Hence three modes. This would be particularly useful for large overnight
batch
jobs where you do a cold backup at the end anyway. Because the job
works 99.999%
of the time you wish to take advantage of the fact by switching off
redo and
rollback and save on loads of IO.
Just my thoughts. Anyone else care to comment. Are these features available
in
any other DBMS?
I still think Oracle writes twice as much data to the redo logs than
it needs to
because rollback info gets logged too. But that's another story.
>Agreed that redo logs aid recovery, but surely they are not essential.
If you
>accept that in the event of a failure, you will restore to a cold
backup, why do
The redo logs are used to recover from things like a POWER failure,
software
failure, database crash, etc. They are only "essential" if you
don't want to
always have to go back to your last full cold backup after a power
failure,
system failure, software failure of some sort (eg: they are pretty
essential).
We log changed bytes to a large sequential file called the online redo
logs. We
buffer hundreds or thousands of changed blocks that will need to be
randomly
written all over the place. It makes the database go faster.
Thats the concept
of having redo logs -- speed and safety.
Lets say you change 100 blocks. Block1 is in file1, block2 is
in file2, and so
on (extreme case -- you've inserted 100 rows into 100 tables and changed
100
blocks on different files all over the place). Instead of doing
100 seeks and
random writes to 'commit' your work and make it permanent -- we take
the changed
bytes from your 100 updates and in one large write we write them out.
Much much
faster then 100 seeks and 100 separate writes. If the database
fails (power
goes out) right now, we have safely in the redo logs the changes you
made even
though the datafiles *do not*. When the database restarts, it
will read the
online redo logs -- REDOING any work that was done before the crash.
The
database will then rollback any work that was redone but not committing
and will
'commit' anything that was committed. You lose no work.

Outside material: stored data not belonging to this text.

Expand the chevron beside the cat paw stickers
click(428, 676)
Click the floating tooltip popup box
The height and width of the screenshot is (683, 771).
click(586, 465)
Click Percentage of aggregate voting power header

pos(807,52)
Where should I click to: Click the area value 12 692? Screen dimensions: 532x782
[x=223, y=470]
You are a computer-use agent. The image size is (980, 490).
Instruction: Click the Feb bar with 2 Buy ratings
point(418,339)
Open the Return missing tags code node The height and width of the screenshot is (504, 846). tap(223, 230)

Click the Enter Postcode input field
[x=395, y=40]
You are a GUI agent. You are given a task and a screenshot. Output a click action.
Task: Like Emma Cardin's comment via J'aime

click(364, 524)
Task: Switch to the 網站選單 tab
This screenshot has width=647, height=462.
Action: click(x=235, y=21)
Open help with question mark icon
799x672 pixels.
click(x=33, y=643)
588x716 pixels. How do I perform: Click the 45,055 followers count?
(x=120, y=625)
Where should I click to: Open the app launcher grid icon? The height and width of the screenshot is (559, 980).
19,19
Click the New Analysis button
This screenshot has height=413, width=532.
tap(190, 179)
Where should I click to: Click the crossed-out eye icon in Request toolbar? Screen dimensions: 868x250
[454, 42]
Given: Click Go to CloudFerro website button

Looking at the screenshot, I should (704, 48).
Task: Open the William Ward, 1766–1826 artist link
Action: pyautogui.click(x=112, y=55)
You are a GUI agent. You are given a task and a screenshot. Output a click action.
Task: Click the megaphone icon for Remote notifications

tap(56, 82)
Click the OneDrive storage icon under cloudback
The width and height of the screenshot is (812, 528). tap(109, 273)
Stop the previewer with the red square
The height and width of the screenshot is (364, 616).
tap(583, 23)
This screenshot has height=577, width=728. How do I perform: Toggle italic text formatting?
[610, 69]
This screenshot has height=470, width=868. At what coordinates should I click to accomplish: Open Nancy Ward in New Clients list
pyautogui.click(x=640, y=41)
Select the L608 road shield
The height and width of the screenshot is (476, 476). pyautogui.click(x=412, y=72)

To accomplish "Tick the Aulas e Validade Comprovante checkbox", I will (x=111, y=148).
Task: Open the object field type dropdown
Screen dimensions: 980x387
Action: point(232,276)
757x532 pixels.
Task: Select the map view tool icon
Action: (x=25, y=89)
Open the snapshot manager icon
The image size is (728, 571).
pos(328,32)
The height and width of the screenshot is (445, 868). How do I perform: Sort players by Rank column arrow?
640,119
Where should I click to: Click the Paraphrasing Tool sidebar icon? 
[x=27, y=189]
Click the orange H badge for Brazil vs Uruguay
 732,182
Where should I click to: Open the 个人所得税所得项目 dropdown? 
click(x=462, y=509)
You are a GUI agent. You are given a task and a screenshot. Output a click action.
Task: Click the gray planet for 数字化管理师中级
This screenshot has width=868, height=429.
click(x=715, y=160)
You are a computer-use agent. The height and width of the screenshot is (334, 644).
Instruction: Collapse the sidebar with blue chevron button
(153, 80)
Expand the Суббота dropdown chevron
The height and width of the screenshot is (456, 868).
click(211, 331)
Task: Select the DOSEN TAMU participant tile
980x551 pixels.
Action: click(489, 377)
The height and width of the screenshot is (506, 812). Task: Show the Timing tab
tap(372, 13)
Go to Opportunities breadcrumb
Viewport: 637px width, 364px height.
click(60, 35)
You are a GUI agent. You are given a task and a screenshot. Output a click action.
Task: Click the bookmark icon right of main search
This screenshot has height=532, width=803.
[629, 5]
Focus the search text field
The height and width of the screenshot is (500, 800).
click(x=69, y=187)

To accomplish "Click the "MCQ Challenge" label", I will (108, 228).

>you need the redo logs. If you don't back them up and you loose everything
you
>can still go back to a cold back even without the redo logs. I have
thought
>about putting redo and rollback segments into a RAM disk to prevent
the disk IO
>in certain situations (e.g. Development environment). I've already
tried it with
>Rollbacks in RAM which seem to work OK. If it all goes nasty you just
restore
>and re-run. No roll forward necessary.
>
don't, don't, don't -- unless you want to rebuild the whole database
as you
describe. Wouldn't recommend it. all it takes is one shutdown
abort or pulled
plug to kill your database and unless its a trivially sized database,
it could
take a while to find the tapes and restore.
>It would be nice if you could turn either or both off and save on the
overhead.
>Hence three modes. This would be particularly useful for large overnight
batch
>jobs where you do a cold backup at the end anyway. Because the job
works 99.999%
>of the time you wish to take advantage of the fact by switching off
redo and
>rollback and save on loads of IO.
>
but you wouldn't be saving on loads of IO really -- if the database
crashed in
the middle of a large load you would have a *real* mess on your hands.
Some of
the data would be loaded and on disk, some would be loaded but lost
(since it
was in the buffer cache) and some would be not loaded at all -- you
would have
*no* way of finding out.
the only time this would be useful is if you are loading an empty table
or
appending lots of data. In that case -- put the database in noarchivelog
mode
and direct path load the data -- no log, no rollback just write to
disk. So,
that mode does exist (but after putting the database into noarchivelog
mode and
then back into archive log mode, you'll have to backup again so it
may actually
not be worth it in many cases)...
>Just my thoughts. Anyone else care to comment. Are these features available
in
>any other DBMS?
>
>I still think Oracle writes twice as much data to the redo logs than
it needs to
>because rollback info gets logged too. But that's another story.
>
its gotta. We roll forward from the log, back from rollback.
rollback is
logged. Its a performance enhancement believe it or not (separate
redo and
rollback). Some databases put both ROLLBACK and REDO into their
logs. This has
a couple of implications:
- logs are both read from and written to. They will rollback from
the logs
(read) and write to the logs. Oracle only WRITES to the online
redo logs when
the database is up (well, arch will read them but only when lgwr isn't
writing
them). There is no read/write contention on logs -- no thrashing.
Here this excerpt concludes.